The receiver in the offender's home works just like that used for nonviolent offenders.

But if the perpetrator comes within a certain distance of the victim's home, the receiver sounds an audible alarm and automatically calls the monitoring center. Personnel there immediately contact local police dispatchers.

Simultaneously, a microphone in the victim's receiver turns on and picks up sounds within the victim's home. The sounds are transmitted through the receiver to the monitoring center, where they are recorded.

Victims are instructed to get as close to the receiver as possible when an alarm goes off. Sometimes victims are given a pager-like device that can activate the receiver from a distance of up to 1,000 feet.

The monitoring centers can be operated by the local law enforcement agency, a private business or by the company supplying the electronic bracelets.

Electronic monitoring isn't infallible.
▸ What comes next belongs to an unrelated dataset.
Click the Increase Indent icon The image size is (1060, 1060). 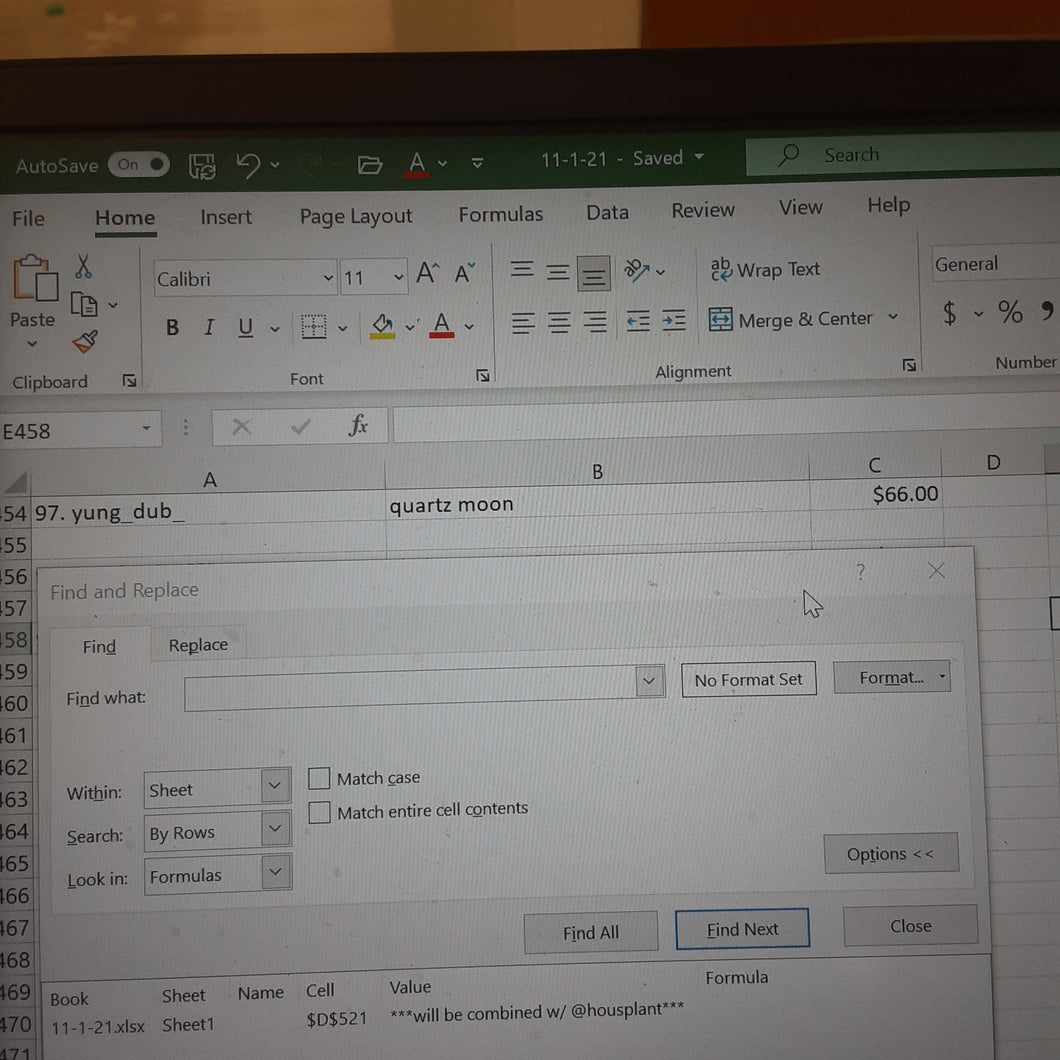coord(674,320)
The batteries in transmitters can fail, and receivers sometimes pick up interference from other transmitting devices, such as police scanners, that emit radio frequencies. Newer systems have battery check features as well as tampering and density sensors - which indicate if a bracelet has been removed from a leg.

But the bottom line is that while an electronic monitor will indicate a person's presence or absence in a certain location, it won't stop a crime.

A gang that attacked and killed a Chicago fireman in 1991 included a convict wearing an ankle bracelet. Last year, a Connecticut man wearing an ankle bracelet shot two people in the head as he robbed a jewelry store; he committed the crime during work hours, when he was normally away from the tracking system.

Despite a dozen or so such incidents since electronic bracelets debuted in 1983, many government and law enforcement agencies see electronic monitoring as a workable way to conserve jail space and tax funds.

In Utah, Youth Corrections has used the devices. So has Electronic Surveillance Programs, a private company that since 1987 has provided house arrest services ordered by Utah courts and Adult Probation and Parole.

It added domestic violence monitoring in May 1995 when a Utah law took effect requiring surveillance of individuals who violate protective orders.

So far the company has worked with about 50 individuals covered by a protective order.

On any given day, 80 to 100 people serving sentences that vary from one day to three years, are enrolled in monitoring programs administered by Electronic Surveillance Programs, said Steve Alley, general manager.

While the length of the sentence is not a critical factor, ability to pay is. Electronic Surveillance Programs charges the cost of monitoring equipment to offenders, who pay a one-time $30 administrative fee and $9.50 per day, said Dave Johnson, program manager.

People who balk at the cost are given the alternative of spending time in jail, Johnson said.


Additional Information

Electronic Home arrest

Radio transmitter attached to detainee's ankle emits encoded signal to receiver/modem in detainee's home

If detainee travels more than 150-200 feet from the receiver, authorities are notified. It also notifies the authorities of any tampering with the system.

Transmitter range: 150-200 ft.

Monitoring center receives periodic reports from the receiver. It compares them with detainee's curfew.